The drought damage to the pastures isn't repaired by a wet winter though.   The warm weather grasses and Coastal could really use some rest.  In 2005 Dad and some of the neighbors had some guys come out and cut cedars, and they were supposed to come back within a few years to burn the brush piles and conduct a controlled burn of the pasture to kill weeds and more cedars.  We hadn't heard from the guys in quite a while but they've contacted us and assure me they still have funding and are in business.  This winter they've burned part of Bob Self's pasture and hope to burn the rest before it gets too green.  A fall or winter burn requires that you take your cows off in the spring and summer, to let grass and weeds grow up for fuel to sustain the burn.  Bob did that last year, asking Tommy Fuqua to hold off renting for a year.  I've talked to Bob and Tommy to see, if they get his pasture burned and the grass comes back good, if I can put some of our cows on his place and let ours get ready for a burn this fall.  The near term benefit would simply be letting the pasture rest and recover from last summer's damage.  The long term benefit, if we can get it burned, would be the elimination of more weeds and cedars that compete with the grass for water and nutrients, and maybe make it better than it was before.

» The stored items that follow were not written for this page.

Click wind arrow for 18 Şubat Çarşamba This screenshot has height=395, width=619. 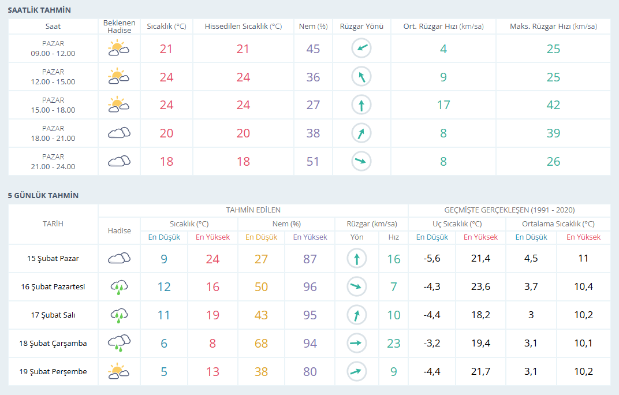point(356,343)
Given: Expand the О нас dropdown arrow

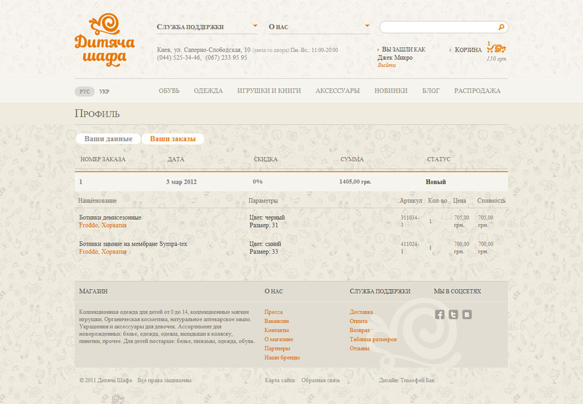Looking at the screenshot, I should [367, 26].
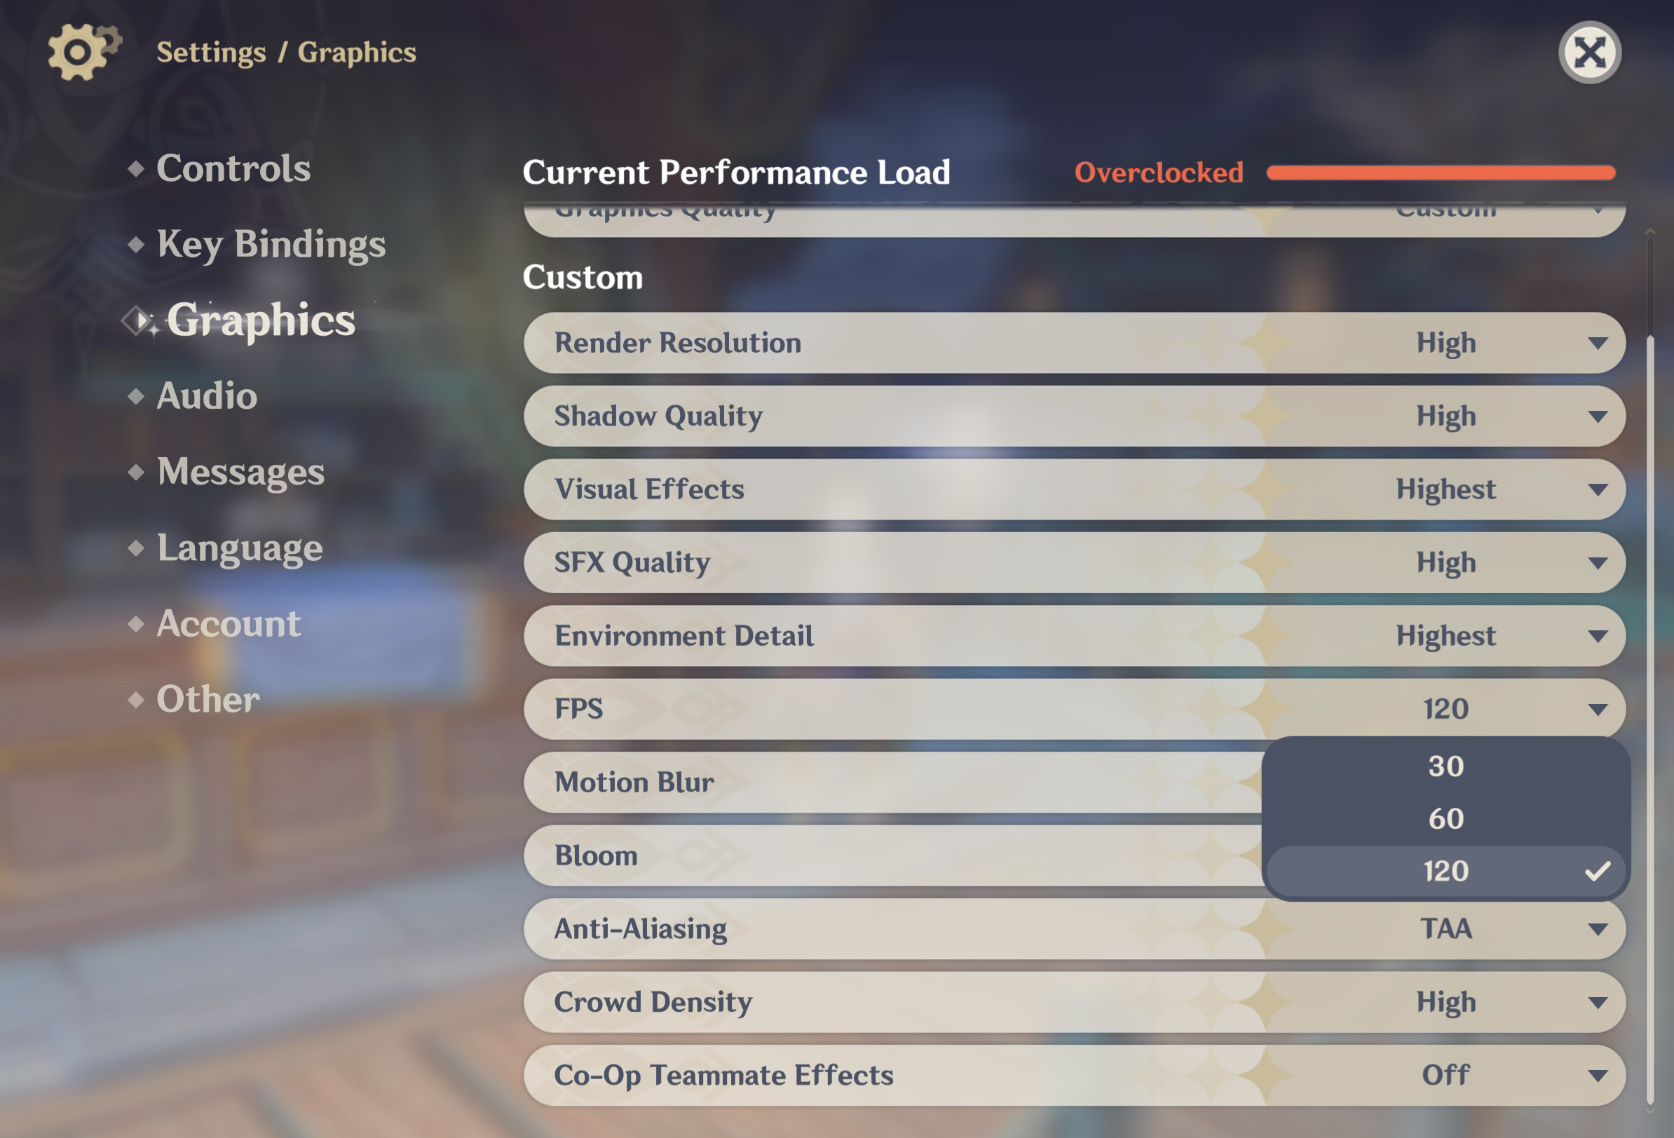Expand the Render Resolution dropdown
1674x1138 pixels.
click(1595, 343)
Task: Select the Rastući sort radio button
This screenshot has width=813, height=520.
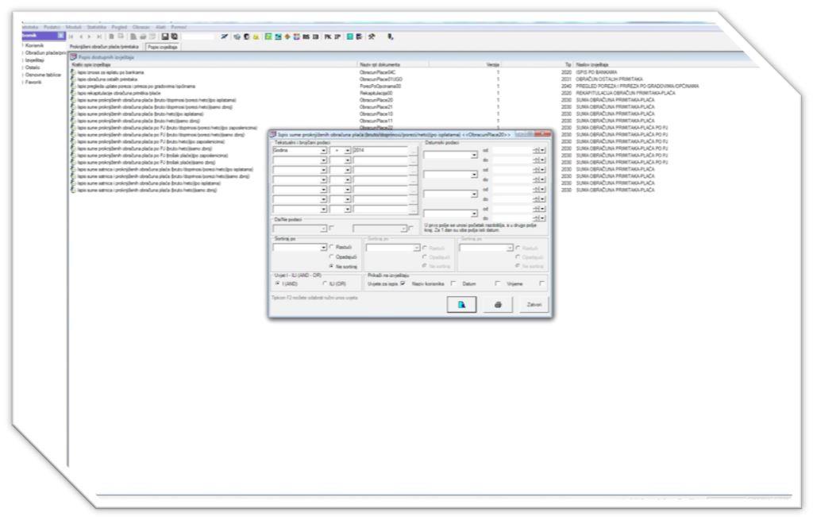Action: 333,248
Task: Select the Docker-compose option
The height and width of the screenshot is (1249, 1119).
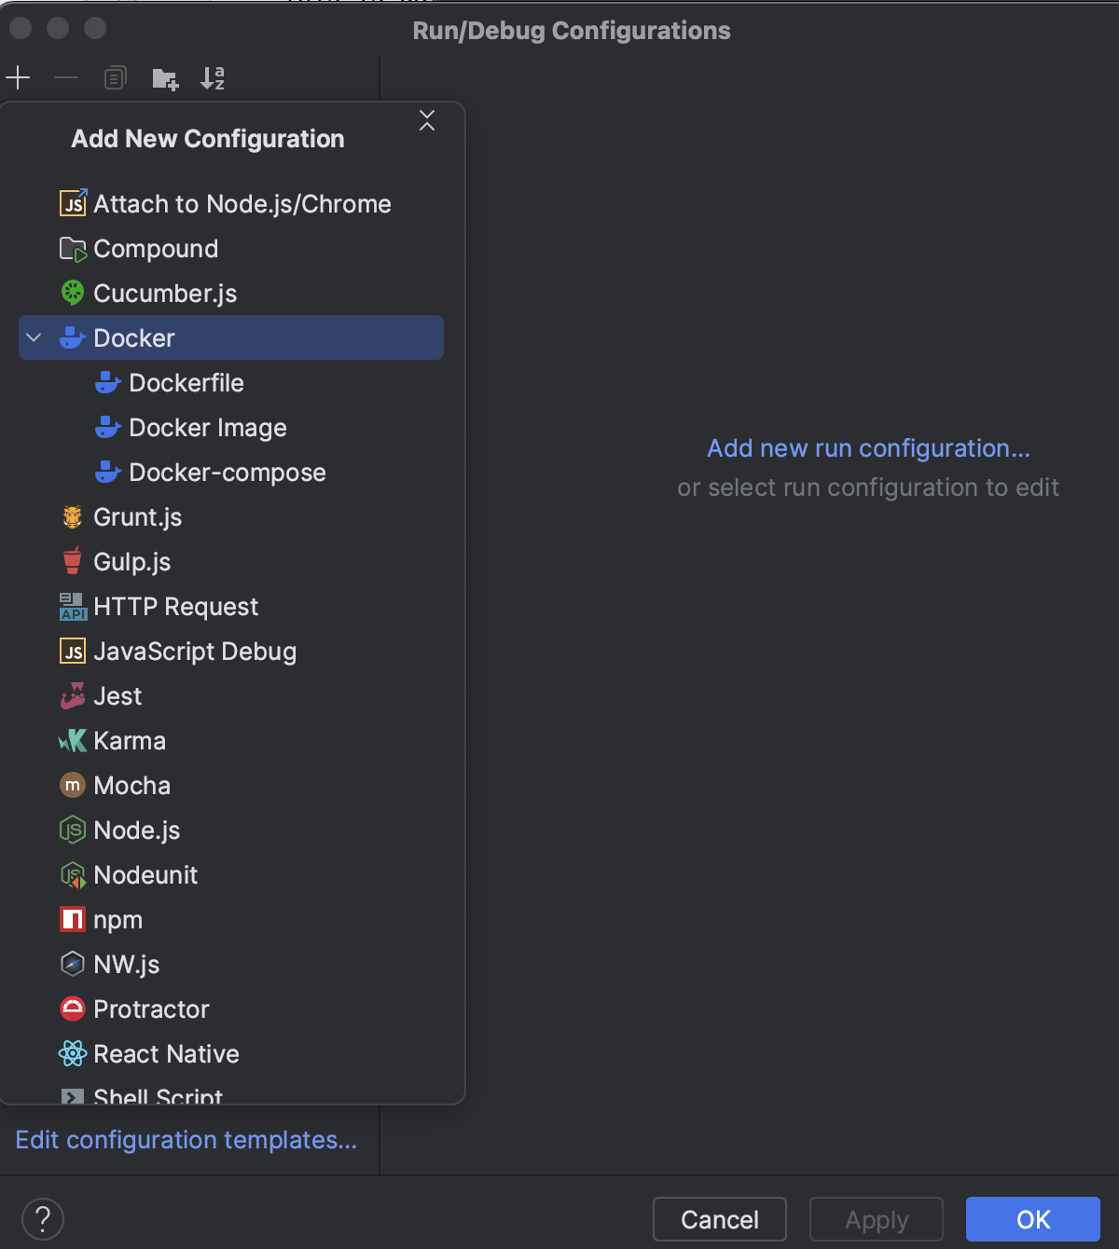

Larry and I have signed a hay lease with the Operstenys, the owners of Garlon's old place, to cut Klein and Coastal hay there.  We have a lease at Ischy's for Coastal and Sudan, the fields at Wesley Jones' and the Sycamore for Sudan, and the Gamblin place and part of the field above the house in Coastal.  Hopefully there will be plenty of hay work this summer.  I've fixed the air conditioner in the tractor, so come on down and drive it around for a while.